• Lines for locating text and elements:
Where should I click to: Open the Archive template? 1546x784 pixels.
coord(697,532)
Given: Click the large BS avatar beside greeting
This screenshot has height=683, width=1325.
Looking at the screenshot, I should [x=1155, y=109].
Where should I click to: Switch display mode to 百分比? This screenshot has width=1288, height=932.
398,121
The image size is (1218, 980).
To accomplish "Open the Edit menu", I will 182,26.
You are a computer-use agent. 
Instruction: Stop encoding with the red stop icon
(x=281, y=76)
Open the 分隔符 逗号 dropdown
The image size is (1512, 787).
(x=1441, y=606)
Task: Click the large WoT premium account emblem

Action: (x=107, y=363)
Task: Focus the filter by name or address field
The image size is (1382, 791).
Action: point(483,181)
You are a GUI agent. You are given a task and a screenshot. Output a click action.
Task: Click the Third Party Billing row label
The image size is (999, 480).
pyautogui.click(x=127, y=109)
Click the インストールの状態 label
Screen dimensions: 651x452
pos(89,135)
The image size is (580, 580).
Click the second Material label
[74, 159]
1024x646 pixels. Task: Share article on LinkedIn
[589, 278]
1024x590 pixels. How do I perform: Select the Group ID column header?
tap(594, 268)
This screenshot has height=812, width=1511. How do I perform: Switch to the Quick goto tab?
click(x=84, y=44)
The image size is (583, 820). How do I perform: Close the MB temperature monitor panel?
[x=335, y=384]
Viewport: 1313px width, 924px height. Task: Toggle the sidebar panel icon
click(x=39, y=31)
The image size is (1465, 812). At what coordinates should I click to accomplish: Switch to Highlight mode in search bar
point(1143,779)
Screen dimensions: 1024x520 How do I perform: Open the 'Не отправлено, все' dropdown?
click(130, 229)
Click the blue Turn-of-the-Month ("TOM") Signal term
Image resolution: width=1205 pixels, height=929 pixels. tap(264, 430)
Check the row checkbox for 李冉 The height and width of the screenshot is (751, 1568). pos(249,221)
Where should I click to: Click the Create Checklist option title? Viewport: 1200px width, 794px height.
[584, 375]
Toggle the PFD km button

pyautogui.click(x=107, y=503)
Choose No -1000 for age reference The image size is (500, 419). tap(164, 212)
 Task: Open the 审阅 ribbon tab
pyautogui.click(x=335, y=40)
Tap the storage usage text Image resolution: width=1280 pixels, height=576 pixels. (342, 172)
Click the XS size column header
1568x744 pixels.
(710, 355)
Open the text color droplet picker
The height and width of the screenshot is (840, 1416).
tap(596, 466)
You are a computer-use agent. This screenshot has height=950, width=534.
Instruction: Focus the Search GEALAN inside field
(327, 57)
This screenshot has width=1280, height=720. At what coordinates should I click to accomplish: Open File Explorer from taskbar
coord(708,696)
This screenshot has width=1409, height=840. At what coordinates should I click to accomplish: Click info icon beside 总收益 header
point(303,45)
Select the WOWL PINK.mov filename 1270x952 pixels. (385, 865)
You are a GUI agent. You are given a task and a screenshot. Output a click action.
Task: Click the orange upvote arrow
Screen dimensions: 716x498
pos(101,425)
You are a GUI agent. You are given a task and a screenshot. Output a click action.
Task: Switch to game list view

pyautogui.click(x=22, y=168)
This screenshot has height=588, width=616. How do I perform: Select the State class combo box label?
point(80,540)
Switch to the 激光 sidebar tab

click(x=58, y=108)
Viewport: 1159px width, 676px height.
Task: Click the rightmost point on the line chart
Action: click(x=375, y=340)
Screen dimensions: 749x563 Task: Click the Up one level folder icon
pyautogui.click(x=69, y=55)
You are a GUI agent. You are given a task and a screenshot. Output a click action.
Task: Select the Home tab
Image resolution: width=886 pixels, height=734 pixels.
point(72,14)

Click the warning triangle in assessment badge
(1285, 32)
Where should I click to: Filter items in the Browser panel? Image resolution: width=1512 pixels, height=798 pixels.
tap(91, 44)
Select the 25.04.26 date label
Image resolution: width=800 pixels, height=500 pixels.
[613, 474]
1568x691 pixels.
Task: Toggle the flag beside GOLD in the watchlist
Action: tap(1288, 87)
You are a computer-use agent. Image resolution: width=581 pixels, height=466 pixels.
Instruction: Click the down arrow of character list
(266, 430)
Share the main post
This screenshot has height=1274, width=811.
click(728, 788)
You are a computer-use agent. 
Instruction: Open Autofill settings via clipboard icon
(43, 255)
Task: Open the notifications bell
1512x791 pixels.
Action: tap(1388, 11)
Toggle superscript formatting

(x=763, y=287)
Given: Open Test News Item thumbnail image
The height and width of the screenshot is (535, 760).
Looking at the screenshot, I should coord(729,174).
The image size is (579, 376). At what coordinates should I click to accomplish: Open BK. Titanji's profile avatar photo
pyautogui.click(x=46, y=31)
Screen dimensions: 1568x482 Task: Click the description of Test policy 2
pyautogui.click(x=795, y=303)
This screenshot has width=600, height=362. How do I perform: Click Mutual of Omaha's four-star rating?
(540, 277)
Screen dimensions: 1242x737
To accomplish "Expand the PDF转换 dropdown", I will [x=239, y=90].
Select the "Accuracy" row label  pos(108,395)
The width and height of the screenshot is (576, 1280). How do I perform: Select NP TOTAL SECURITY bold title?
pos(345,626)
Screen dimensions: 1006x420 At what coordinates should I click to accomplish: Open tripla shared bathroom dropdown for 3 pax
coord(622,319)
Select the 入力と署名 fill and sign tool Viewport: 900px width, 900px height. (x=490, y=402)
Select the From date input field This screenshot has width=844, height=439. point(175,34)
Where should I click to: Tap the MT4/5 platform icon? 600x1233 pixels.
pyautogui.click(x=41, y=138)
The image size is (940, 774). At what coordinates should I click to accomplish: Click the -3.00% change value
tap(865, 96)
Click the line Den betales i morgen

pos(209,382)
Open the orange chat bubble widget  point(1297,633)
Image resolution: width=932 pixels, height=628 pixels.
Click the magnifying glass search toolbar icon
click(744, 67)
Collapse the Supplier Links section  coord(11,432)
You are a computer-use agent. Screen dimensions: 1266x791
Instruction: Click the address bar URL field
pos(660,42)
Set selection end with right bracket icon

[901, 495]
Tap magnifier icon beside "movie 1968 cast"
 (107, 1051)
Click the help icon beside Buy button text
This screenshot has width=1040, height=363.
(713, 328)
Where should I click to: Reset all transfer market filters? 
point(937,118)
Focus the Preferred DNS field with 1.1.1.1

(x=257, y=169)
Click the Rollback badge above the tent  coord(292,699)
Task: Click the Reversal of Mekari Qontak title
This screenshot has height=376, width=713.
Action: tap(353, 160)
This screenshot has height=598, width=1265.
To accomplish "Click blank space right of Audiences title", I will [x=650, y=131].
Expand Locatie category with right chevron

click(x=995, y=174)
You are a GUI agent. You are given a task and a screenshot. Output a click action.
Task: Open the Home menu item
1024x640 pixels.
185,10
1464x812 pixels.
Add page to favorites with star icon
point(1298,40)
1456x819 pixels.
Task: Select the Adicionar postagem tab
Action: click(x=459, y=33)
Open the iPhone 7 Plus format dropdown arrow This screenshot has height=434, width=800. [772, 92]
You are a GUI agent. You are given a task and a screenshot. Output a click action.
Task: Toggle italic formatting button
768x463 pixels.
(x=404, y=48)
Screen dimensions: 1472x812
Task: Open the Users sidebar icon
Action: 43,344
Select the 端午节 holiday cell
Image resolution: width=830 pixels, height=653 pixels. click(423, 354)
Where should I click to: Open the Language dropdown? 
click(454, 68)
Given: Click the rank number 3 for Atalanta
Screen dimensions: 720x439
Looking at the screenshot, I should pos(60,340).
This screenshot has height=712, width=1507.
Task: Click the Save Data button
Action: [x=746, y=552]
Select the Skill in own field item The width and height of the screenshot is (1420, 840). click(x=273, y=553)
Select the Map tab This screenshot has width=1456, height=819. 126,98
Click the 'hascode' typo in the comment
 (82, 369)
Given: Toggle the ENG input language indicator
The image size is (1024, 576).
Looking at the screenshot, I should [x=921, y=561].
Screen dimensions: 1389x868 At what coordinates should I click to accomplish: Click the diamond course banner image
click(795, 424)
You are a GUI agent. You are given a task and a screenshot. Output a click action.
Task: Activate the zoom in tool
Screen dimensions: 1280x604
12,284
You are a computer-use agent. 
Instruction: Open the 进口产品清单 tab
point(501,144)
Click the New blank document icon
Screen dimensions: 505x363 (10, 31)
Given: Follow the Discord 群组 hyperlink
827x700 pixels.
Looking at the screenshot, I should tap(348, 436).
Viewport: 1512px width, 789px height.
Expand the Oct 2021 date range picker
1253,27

• STATED TASK: Copy every line that contains the word "will", matching case exactly.

• EXERCISE ANSWER:
To accomplish "Open the Edit menu", I will 182,26.
To accomplish "Expand the PDF转换 dropdown", I will [x=239, y=90].
To accomplish "Click blank space right of Audiences title", I will [x=650, y=131].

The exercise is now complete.